A linked heating and cooling system is when the heating and/or cooling coil is integrated with the ventilation system, employing air as the distribution fluid (air handler, fan coil, packaged unit, furnace, etc.).
An unlinked heating and cooling system is when the ventilation system (if present) is separate from the heating coil, and heat is provided without requiring fan-powered air delivery. Unlinked heating technologies include radiators, baseboard electric, or infrared heaters.
Currently, FEDS assumes that all cooling is linked, with the exception of evaporative coolers, which are assigned a separate, special ventilation scenario. For more detailed information see Section 4.4.2 of the FEDS User's Guide.
The crossover temperature is the outdoor air temperature at which a dual-fuel heat pump switches operation from the heat pump to the backup technology. This is typically the control methodology for these systems and can be entered or determined by FEDS. FEDS will calculate the optimal crossover temperature based on electric and backup fuel prices, heat pump performance and capacity vs. temperature, and furnace efficiency.
A separate heat/cool pair is a pair of heating and cooling technologies that are completely separate units, yet serve the same area/building (e.g., a furnace and separate package unit, or a boiler and a chiller).
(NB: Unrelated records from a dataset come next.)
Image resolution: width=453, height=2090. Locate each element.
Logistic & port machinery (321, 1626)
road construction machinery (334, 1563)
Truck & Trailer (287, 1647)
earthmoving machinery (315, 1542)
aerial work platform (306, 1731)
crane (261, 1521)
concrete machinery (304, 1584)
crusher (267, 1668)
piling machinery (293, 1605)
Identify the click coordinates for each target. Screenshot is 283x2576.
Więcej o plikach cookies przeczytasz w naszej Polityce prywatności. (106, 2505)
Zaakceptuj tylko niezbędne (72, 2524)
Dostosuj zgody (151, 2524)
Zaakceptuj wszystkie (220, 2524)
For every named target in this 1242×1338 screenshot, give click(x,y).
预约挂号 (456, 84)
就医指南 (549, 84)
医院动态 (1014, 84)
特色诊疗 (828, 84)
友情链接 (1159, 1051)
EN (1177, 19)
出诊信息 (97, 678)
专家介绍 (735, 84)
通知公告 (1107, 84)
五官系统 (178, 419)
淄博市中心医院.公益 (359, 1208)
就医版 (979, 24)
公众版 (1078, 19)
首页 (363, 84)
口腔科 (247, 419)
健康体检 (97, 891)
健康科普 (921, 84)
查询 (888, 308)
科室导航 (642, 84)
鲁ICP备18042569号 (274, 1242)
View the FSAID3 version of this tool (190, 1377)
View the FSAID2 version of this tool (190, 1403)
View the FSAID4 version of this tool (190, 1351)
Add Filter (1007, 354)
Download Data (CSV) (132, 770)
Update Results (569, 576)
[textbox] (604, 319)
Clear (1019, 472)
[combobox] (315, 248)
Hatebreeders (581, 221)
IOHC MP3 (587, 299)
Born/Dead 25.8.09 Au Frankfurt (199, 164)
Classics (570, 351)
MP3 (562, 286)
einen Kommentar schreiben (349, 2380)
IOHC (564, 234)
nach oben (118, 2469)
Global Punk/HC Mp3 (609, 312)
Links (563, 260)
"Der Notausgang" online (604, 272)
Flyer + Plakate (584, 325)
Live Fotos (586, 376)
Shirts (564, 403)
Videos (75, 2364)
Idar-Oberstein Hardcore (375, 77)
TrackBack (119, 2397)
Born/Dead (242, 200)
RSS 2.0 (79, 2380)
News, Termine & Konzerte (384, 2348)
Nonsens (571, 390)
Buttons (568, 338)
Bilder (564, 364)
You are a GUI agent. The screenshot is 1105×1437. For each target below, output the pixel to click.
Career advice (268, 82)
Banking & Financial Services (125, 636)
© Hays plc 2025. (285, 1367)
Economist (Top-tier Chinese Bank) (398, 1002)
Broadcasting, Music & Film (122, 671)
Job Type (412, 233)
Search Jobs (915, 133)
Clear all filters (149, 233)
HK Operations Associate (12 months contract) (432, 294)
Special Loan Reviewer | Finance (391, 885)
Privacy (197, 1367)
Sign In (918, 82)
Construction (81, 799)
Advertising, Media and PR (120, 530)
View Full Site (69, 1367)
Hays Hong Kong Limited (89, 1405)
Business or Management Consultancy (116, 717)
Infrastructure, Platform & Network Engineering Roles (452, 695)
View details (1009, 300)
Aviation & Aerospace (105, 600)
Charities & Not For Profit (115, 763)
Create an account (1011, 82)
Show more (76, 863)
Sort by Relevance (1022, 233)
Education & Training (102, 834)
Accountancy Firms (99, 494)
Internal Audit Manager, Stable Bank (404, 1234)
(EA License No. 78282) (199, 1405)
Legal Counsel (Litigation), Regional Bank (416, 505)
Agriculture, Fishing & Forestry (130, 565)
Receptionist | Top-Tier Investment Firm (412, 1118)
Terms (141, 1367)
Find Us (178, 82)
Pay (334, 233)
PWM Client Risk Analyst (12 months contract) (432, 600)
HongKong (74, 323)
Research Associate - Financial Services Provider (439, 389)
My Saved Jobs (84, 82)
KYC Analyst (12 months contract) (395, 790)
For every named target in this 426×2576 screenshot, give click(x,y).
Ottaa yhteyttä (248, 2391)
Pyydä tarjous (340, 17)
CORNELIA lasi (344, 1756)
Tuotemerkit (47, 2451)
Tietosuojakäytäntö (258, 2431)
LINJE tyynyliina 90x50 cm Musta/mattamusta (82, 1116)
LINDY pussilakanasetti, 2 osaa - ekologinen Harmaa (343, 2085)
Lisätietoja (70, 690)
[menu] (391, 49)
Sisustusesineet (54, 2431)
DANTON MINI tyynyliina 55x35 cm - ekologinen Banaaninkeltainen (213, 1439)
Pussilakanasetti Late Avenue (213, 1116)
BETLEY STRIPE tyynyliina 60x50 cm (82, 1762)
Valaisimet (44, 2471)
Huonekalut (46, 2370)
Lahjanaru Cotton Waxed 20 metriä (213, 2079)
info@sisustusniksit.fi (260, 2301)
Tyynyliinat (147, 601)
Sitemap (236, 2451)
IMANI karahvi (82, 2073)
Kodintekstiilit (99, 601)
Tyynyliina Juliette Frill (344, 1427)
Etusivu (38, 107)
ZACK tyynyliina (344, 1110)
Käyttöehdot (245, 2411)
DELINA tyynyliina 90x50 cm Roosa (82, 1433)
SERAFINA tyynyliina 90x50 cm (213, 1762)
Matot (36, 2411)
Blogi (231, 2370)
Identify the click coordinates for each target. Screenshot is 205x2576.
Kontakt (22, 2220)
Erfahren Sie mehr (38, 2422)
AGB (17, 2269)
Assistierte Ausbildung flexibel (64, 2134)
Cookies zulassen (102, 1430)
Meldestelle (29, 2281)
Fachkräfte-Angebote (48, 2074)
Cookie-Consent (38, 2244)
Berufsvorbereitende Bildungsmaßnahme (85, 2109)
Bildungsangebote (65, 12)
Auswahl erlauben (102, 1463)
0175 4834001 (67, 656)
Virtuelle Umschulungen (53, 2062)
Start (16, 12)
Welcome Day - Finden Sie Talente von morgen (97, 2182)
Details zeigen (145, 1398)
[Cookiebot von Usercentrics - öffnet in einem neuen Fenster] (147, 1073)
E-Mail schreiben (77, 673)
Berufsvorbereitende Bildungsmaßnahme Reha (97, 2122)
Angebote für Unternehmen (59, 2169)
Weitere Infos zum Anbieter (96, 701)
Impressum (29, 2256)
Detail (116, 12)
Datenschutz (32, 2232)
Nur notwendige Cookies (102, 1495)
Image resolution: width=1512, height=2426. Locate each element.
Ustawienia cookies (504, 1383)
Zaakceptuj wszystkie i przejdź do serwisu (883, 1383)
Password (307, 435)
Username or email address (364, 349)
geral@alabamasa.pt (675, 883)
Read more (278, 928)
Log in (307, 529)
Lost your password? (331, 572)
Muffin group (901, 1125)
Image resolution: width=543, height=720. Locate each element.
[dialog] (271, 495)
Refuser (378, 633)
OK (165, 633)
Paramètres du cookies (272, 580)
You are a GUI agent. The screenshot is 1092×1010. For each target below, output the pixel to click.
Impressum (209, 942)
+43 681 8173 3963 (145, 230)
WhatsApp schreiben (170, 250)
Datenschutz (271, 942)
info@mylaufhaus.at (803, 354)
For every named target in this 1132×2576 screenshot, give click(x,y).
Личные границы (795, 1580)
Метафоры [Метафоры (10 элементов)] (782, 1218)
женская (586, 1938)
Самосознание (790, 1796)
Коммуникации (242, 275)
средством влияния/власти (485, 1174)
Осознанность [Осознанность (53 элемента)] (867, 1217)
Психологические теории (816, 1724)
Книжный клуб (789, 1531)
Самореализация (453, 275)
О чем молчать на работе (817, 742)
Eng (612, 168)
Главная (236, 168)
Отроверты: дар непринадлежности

An integrated heat/cool pair is one in which the heating and cooling sources are packaged together in the same unit (e.g., a packaged cooling unit with integral gas burner or 'gas-pack' system). Identifying a heat/cool pair as integrated tells FEDS that individual heating and cooling replacements cannot be considered as a direct replacement.
Similar to the separate vs. integrated discussion for heat/cool pairs, a separate backup source for a dual-fuel heat pump indicates there is a separate furnace that is connected to the heat pump via a controller. A dual-fuel heat pump with integrated backup is a heat pump unit with a built-in gas or LPG auxiliary heat source. For modeling purposes, the only real difference is that FEDS will consider replacing the individual components (heat pump or backup furnace) of a separate dual-fuel heat pump in addition to replacing the entire system.
Thermostat dead band for heating represents the range of temperatures below the set point at which the thermostat does not call for heat. For example, at a 70-degree set point and a 2-degree dead band, the temperature will drop to 68 degrees before heating is activated, raising the temperature back to 70. It may also be referred to as the throttling range or differential. It operates similarly for cooling, allowing the temperature to rise a number of degrees equal to the dead band before cooling is activated.
The typical FEDS user will not have detailed information available regarding plug load levels in order to adequately model them and will need to rely on the inferred values. However, miscellaneous equipment records may be modified or added if a load is unusual or atypical of the use-area type, or has an extremely large load (or one that sees extensive use) that is above and beyond what would be considered typical. Similarly, a user may want to reduce the capacity density for some areas deemed to have a lower load density than typical for that type of space, or even delete entire records when there is no equipment in use of a given type.